Despite these limitations,
difficulties and structural legacies of past patterns of regional policies and
practices, Aboriginal leaders, Aboriginal people, Aboriginal representative
bodies and their advocates and supporters have persisted in targeting ‘regional’
agreements of various sorts. The persistent reference to international arenas
such as Canada, where the meaning of the region in regional agreements has
quite clearly involved quite large territories risks a default targeting of
outcomes whose spatial scope is inappropriately large. In my reading, there is
a need to deal more realistically with the geopolitics of the Aboriginal
domain, and target smaller areas for regional agreements. It seems likely also
that in many parts of Australia regional agreements between Aboriginal
interests and other stakeholders such as mining and pastoral industries, will
need to be built on prior negotiation of regional agreements within the
Aboriginal domain.
It is clear that in most
circumstances that Aboriginal people involved in negotiation of voluntary
agreements of various sorts demand as a non-negotiable element of any such
agreement some recognition of their interests in land, and related rights and
responsibilities in various aspects of resource and environmental management.

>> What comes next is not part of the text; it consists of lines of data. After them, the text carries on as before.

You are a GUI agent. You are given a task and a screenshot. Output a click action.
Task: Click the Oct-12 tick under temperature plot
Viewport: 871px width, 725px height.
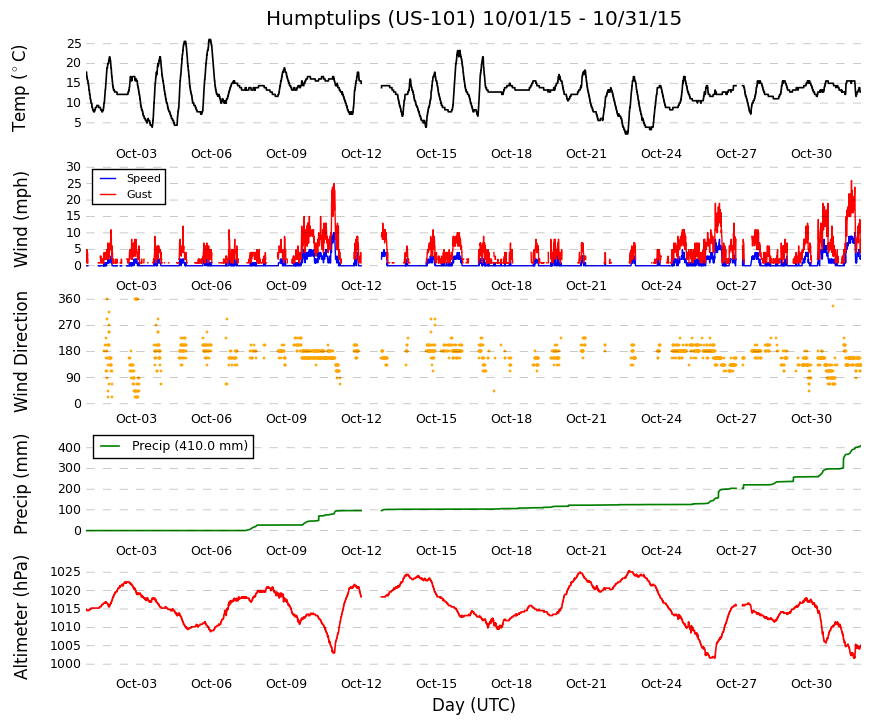click(x=362, y=154)
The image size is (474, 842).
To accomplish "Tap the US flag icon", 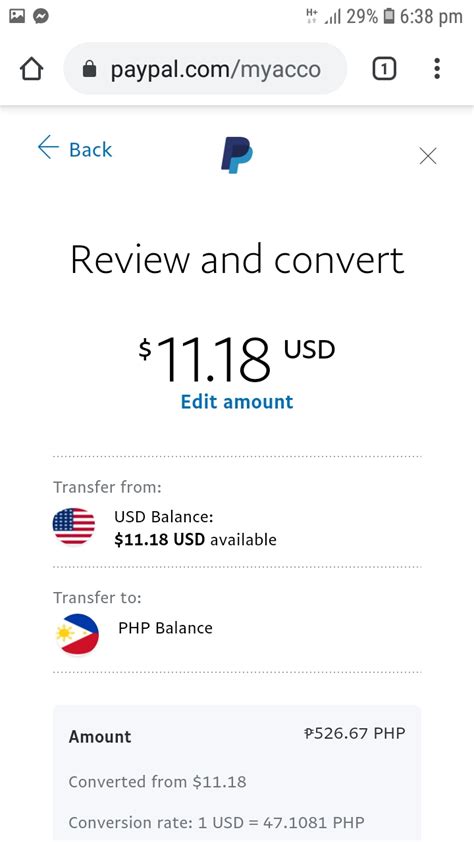I will 74,526.
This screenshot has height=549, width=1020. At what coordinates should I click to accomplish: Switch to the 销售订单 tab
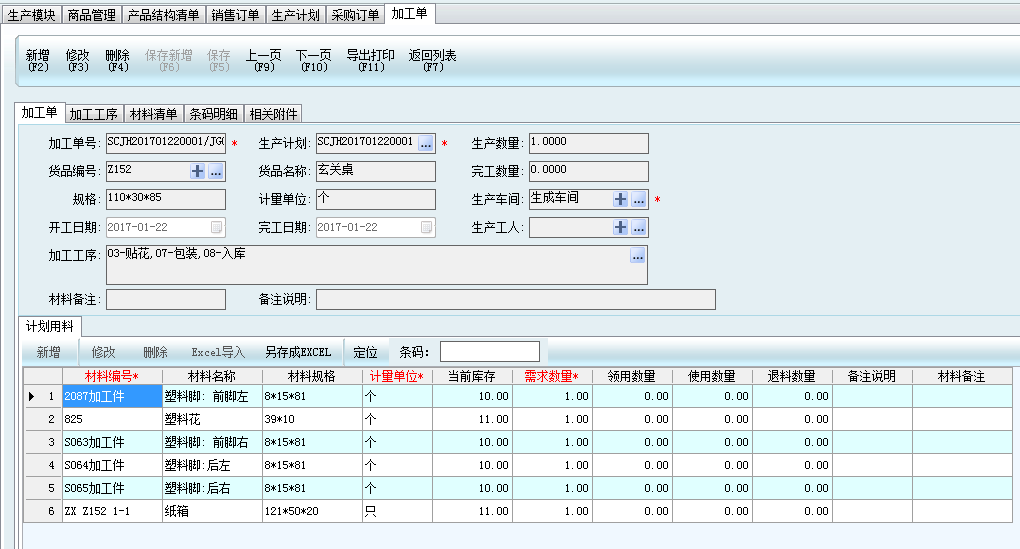pos(236,15)
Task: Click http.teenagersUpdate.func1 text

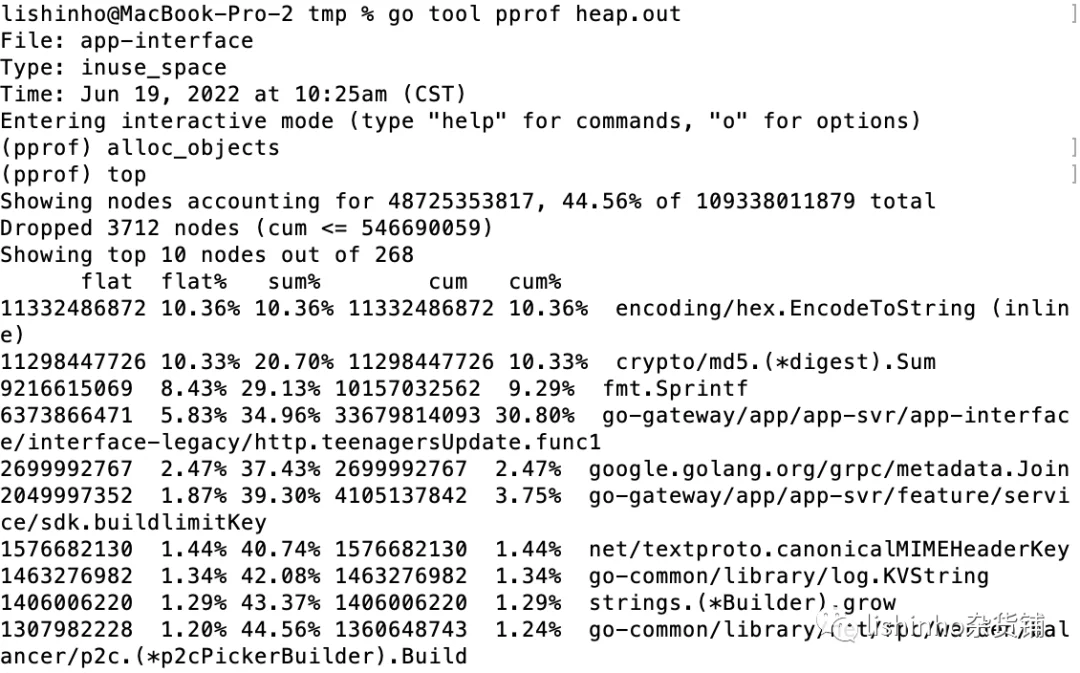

Within Aboriginal politics, the inability of landowners to speak for other
people’s country means that any expansion of the geographical scale of regional
agreements must be built on structures of direct participation and
accountability to Aboriginal values, rather than non-Aboriginal patterns of
representation and delegation. This restricts the scale at which settlements
can be achieved until institutional arrangements which enable Aboriginal people
to participate directly and accountably at wider scales are developed and
supported by adequate resources.
The down side of this observation
is that smaller scale agreements will tend to restrict the flow of benefits and
consequently limit the extent to which Aboriginal people are empowered to address
wider regional issues affecting their lives and constraining their futures. As
the enormously important role played by the Northern Territory Land Councils
and the non-statutory regionally-based land councils in other states suggests,
there are important roles that need to be fulfilled at wider regional scales,
and it is often important to mobilise high quality specialist staff such as
lawyers, mineral economists, environmental scientists, anthropologists etc,
that are beyond the capacity of smaller organisations to retain. In negotiating
voluntary agreements about new development projects or co-management regimes in
specific areas, such people are often crucial in securing reasonable outcomes.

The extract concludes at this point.